Using GCC, if you switch on an enum value and one of the enums is missing a case statement a warning will be emitted. When you add a default item the warning will no longer be emitted, which makes sense in the general case.
Is there a way to use a default statement and still have a warning if not all the enum values are covered? Since my function may deal with impure input I'd like to cover the generic case but still get compiler warnings about missing an enum case.
Currently I end up assigning a default after the switch statement.
-Wswitch-enum, but unluckily only the most recent version supports this.
(You could of course simulate the behaviour that you want by using a goto outside the switch and omitting the default, but I would strongly advise against that, it's ugly and someone else reading your code would have a WTF experience.)
After reading the link from "David Rodríguez - dribeas", I thought it would be helpful to summarise the options listed there.
There are two ways to do this - either turn the messages about missing enum cases on for all switch statements, then disable it for the ones you don't care about, or leave it at the default and force the errors on for those switch statements you really care about.
Option 1: Warnings for all, mark some as silent
First, add -Wswitch-enum to your compiler flags, so that all switch statements, even ones with a default clause, will have warnings generated if an enum is not handled.

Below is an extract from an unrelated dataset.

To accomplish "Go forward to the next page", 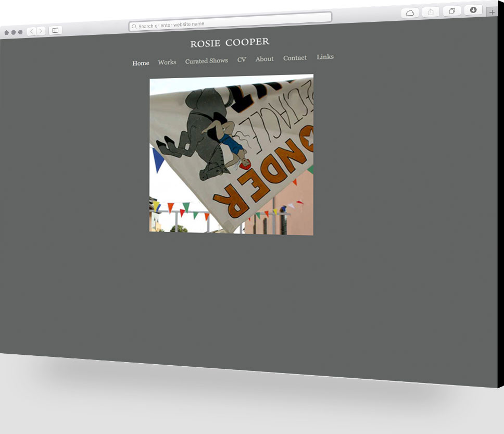I will coord(41,31).
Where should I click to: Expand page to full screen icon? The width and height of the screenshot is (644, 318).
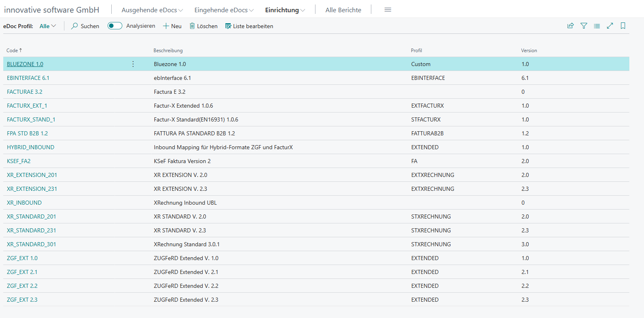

Then, for those switch statements where you want the default case to take care of things and don't want to see warnings, wrap the switch statement like this:
#pragma GCC diagnostic push
#pragma GCC diagnostic ignored "-Wswitch-enum"
switch () {
...
}
#pragma GCC diagnostic pop
This will temporarily disable the -Wswitch-enum flag (hiding the warnings about missing enum cases) just for that case statement.
Option 2: Only warn when flagged to do so
Since the default GCC behaviour is to hide warnings when a default clause is present, the compiler flags don't need to be changed for this option.
Instead, for those switch statements that include a default clause, but you still want to see warnings about missing enum cases, wrap the switch like this:
#pragma GCC diagnostic push
#pragma GCC diagnostic warning "-Wswitch-enum"
switch () {
...
}
#pragma GCC diagnostic pop
This temporarily enables the -Wswitch-enum flag between the push and pop lines, causing messages about missing enum cases to be displayed even when a default clause is present. You can change the word warning to error if you want compilation to fail on a missing case.